From the pay raise article below, extract the passage starting at "FOR secretarial worker" and ending at "13, keeps climbing.", copied word for word.

TEXT PASSAGE =
━━━━━━━━━━━━━━━━

The money is there for a pay raise

By LILLIAN ROBERTS
Executive Director
District Council 37, AFSCME, AFL-CIO

FOR secretarial worker Dominique Altidor, a typical member of DC 37, our next economic agreement is a family matter. A single mother, she hasn't had a pay increase for over three years - not since March 3, 2009 - but the cost of feeding her children, Cody, 9, and Cassidy, 13, keeps climbing.

Her work at the Sanitation Dept. is a vital part of keeping New York City clean and healthy. But while she has suffered constant rent and fare increases - authorized by appointees of the mayor and governor - there have been no pay increases to match.

"We need a raise to survive," she said.

For me, too, settling our contract is a family matter. When I lead our Negotiating Committee of local presidents back to the bargaining table September 24, I will be speaking for the whole family of DC 37, the 120,000 dedicated, hard-working men and women who keep our city running.

I will be telling the city administration that we need a raise, we deserve a raise and our increased productivity and revenue-generating recommendations have brought enough money into the city treasury to fund a solid raise for all our members.

Although the city ended the last fiscal year with a surplus, the mayor still claims the city is too broke to offer pay increases. He challenged us to fi nd the funds for our own raises.

We did better than that, holding public hearings that proved the administration could save millions of dollars by reining in its $11 billion overspending on contracting out. With the help of our national union, the 1.6 million-member American Federation of State, County and Municipal Employees, we pressed for federal investigations of the massive waste and fraud in city contracting. We showed the city how to raise revenue without increasing taxes, simply by collecting the taxes businesses owe under the current laws and cancelling unjustified exemptions.

The administration laughed, because it was only a union headed by a former rank-and-file hospital worker saying this, not the billionaire businessman in the mayor's office. However, many of our proposals were quietly implemented, and the revenue came rolling in.

━━━━━━━━━━━━━━━━

DATA UNDER STUDY =

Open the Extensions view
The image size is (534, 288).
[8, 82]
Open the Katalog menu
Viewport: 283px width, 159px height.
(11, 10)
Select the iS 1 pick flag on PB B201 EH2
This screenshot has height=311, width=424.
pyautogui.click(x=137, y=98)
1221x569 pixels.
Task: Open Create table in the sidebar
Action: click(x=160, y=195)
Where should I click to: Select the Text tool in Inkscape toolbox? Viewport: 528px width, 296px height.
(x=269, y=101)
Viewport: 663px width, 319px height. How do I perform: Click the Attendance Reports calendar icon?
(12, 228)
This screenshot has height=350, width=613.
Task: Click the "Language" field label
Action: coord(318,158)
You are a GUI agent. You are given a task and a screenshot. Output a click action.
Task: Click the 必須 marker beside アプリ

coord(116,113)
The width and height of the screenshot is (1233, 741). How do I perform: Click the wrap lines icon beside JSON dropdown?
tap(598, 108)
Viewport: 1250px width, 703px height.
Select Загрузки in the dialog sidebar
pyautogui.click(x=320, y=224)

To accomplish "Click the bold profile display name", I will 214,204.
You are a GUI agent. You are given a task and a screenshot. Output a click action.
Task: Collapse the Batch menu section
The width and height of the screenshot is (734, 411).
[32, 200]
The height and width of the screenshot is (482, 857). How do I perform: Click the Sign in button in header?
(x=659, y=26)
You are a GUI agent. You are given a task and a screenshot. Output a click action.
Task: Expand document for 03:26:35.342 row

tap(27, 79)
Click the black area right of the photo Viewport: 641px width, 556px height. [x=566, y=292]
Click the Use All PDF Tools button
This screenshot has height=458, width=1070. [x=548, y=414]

━━━━━━━━━━━━━━━━

OUTPUT OF THE EXERCISE =
FOR secretarial worker Dominique Altidor, a typical member of DC 37, our next economic agreement is a family matter. A single mother, she hasn't had a pay increase for over three years - not since March 3, 2009 - but the cost of feeding her children, Cody, 9, and Cassidy, 13, keeps climbing.